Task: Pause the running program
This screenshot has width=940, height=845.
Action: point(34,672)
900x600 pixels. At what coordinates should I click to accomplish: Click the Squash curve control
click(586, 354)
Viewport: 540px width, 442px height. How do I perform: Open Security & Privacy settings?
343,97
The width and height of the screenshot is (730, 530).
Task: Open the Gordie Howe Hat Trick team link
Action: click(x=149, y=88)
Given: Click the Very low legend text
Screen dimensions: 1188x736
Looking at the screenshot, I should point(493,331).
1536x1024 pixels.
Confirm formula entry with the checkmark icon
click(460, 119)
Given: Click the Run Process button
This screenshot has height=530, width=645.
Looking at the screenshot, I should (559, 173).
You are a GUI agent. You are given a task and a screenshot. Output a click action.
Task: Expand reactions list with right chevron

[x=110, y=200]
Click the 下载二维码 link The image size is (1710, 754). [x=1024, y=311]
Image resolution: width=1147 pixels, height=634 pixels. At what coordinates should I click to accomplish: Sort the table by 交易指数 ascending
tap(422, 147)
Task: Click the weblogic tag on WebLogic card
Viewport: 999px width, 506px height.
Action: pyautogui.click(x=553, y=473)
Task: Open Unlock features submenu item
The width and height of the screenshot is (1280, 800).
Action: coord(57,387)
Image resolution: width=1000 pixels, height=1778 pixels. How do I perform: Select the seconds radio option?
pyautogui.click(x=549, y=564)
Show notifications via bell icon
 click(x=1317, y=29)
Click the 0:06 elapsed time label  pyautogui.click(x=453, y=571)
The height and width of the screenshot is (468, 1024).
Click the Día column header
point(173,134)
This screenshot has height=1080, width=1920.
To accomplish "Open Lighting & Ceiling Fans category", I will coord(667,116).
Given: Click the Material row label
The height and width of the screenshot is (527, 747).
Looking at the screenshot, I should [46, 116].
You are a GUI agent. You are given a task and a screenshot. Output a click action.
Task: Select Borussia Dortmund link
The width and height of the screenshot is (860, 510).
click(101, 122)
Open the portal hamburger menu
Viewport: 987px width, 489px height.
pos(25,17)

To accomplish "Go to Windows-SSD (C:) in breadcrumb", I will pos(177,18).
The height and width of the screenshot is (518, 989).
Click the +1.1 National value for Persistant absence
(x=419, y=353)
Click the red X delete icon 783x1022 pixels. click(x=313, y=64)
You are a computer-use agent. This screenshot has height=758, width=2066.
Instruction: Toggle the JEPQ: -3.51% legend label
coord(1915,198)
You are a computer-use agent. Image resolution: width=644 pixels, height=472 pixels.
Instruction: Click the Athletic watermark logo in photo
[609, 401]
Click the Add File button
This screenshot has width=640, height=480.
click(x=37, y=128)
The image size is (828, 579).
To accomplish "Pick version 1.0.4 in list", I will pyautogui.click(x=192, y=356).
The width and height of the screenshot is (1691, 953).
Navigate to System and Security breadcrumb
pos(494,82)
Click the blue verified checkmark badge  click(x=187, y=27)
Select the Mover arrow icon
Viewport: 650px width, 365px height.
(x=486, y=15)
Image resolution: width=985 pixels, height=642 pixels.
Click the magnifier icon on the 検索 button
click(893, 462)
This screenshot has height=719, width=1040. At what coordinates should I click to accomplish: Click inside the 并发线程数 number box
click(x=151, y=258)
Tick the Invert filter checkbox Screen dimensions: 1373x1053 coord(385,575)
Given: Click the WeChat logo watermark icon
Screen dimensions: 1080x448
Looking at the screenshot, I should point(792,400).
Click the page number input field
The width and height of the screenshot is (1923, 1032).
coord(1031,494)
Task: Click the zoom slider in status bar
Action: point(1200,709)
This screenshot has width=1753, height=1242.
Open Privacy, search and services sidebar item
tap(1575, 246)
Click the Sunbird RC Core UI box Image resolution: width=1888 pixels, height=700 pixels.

▶ Goal of the exercise: All lines holding the word "will" must be found in the listing and copied.

▶ Response box:
To accomplish "Open Lighting & Ceiling Fans category", I will coord(667,116).
To accomplish "Go to Windows-SSD (C:) in breadcrumb", I will pos(177,18).
To accomplish "Pick version 1.0.4 in list", I will pyautogui.click(x=192, y=356).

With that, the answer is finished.